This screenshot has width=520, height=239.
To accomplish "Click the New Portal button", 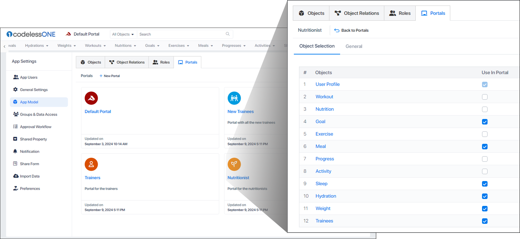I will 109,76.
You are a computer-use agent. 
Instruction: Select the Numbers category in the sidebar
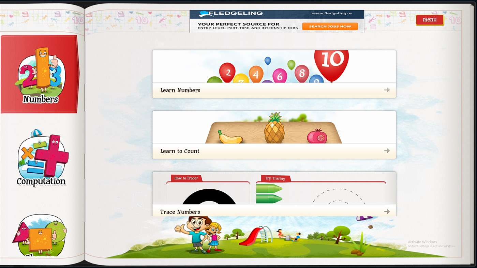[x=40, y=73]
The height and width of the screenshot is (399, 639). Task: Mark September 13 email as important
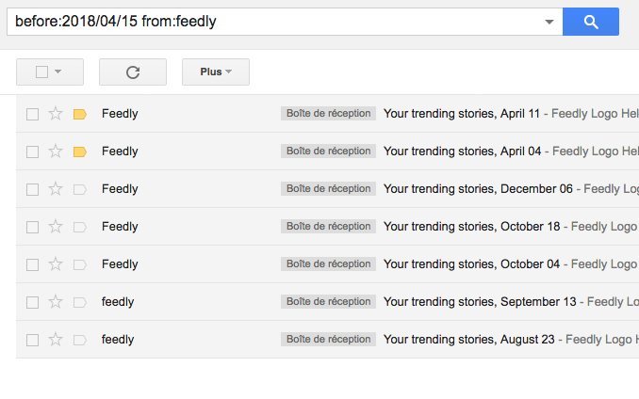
------------------------------------------------------------
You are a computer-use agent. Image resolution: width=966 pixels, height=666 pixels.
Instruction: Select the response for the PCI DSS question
------------------------------------------------------------
## PROMPT
Among the entries, work out how many lines include the word "height". Answer with that number only.

## ANSWER SPACE
3